> **TEXT TO READ**
▽

Cutting chunks was also my idea, so I played around a bit with it, but something strange is going on here. Cutting some methods made for a dramatic reduction in memory size (half), but running reek on that code by its own (in the same module) runs fast.

I've played around with it a bit more, and found that adding a single small method would double total running time and memory, but that is not related to the method itself, since that runs quickly when tested by its own.

kevinrutherford commented 14 years ago

Weird. And all this when passing just one file to Reek?

I wonder if it's related to the smells found in the various chunks? For example, did Reek report any smells in the small method?

graaff commented 14 years ago

No, no smells, and in fact running reek just on that method gives 0 warnings.

kevinrutherford commented 14 years ago

Ok, I'm stumped. Is there any way you could send me a copy of the offending file? Say with the names obfuscated? (And thanks for your patience with trying all this btw.)

graaff commented 14 years ago

Just upgraded to 1.2.7.1 and the problem is still present. I'll see if I can get something that I can send to you.

kevinrutherford commented 14 years ago

I know there are some circular references in Reek's abstract syntax trees -- maybe they hang around too long because they can't be garbage collected. That's something I'm gradually refactoring away in the next few releases. It would be great to get a repeatable concrete example though.

△

> **INFORMATION SHOWN**
▽

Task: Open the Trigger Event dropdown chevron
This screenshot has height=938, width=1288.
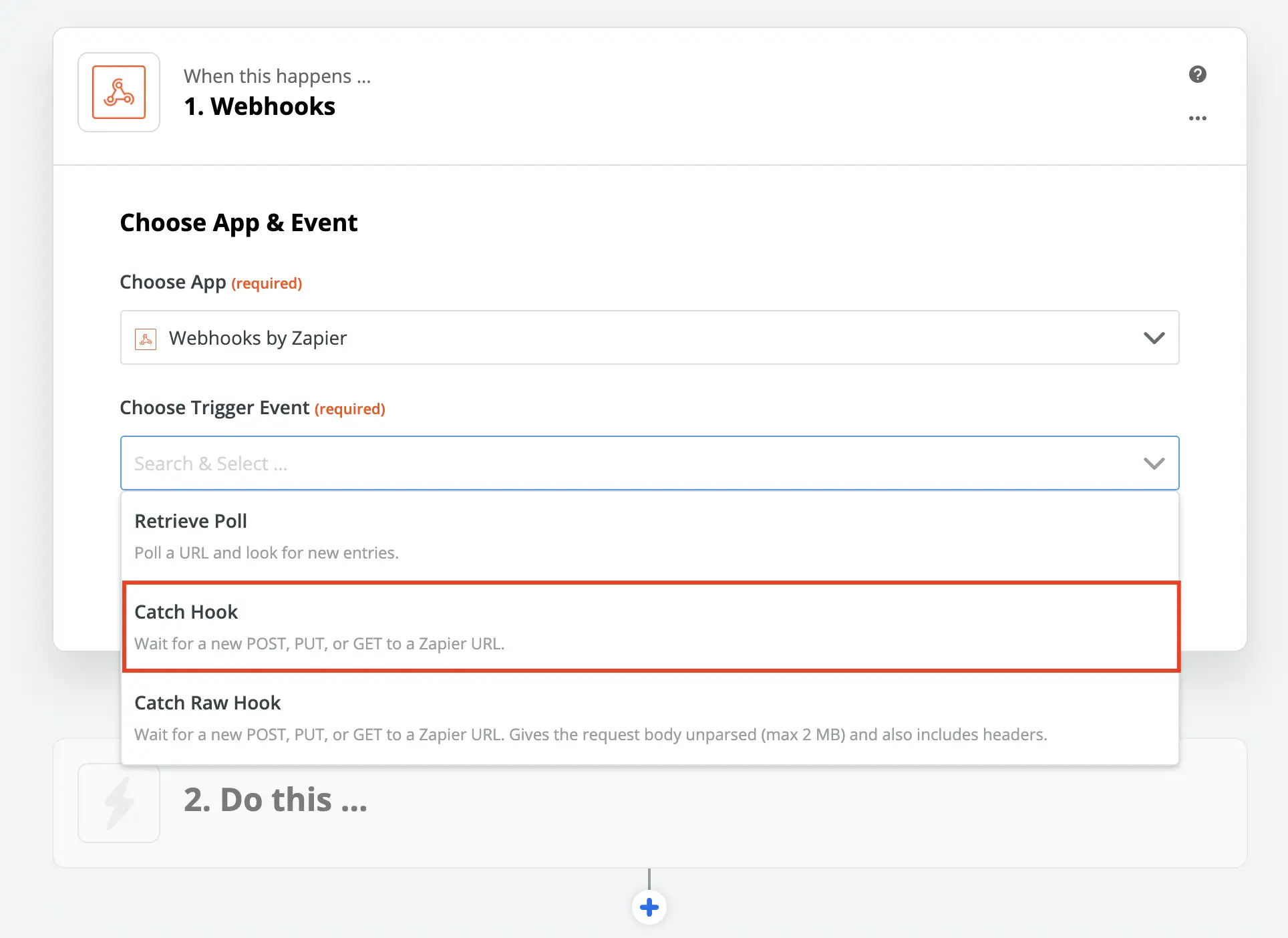Action: pos(1154,463)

△

> **TASKS TO COMPLETE**
- 1) Could you reproduce word for word the part of the Reek thread that opens with the words containing "No, no smells, and" and closes with "all this btw.)"?
- 2) Can you resume the forum thread about Reek's memory use from the point where it stops?
The lines after the Reek thread are separate material and have nothing to do with it.

> **OUTPUTS IN ORDER**
- 1)
No, no smells, and in fact running reek just on that method gives 0 warnings.

kevinrutherford commented 14 years ago

Ok, I'm stumped. Is there any way you could send me a copy of the offending file? Say with the names obfuscated? (And thanks for your patience with trying all this btw.)

- 2)
danmayer commented 14 years ago

OK I think I can help. At least with a example. We just found a project on Caliper that is taking 25+ minutes. Turns out it is using up all the memory and using swap space while running reek. The machine has 1.7 GB of memory.

Luckily it is an open source project: http://github.com/edavis10/redmine

If you are trying to track a particular file causing the issue, This might help, we worked on the project up until this commit: e5d300af0a4d6703b043c05d4178353e7e252bf2

As seen on the history page for the project:

http://getcaliper.com/caliper/history?repo=git://github.com/edavis10/redmine.git

Here is a dump of the running process as it starts stalling. Let me know if any more info would help.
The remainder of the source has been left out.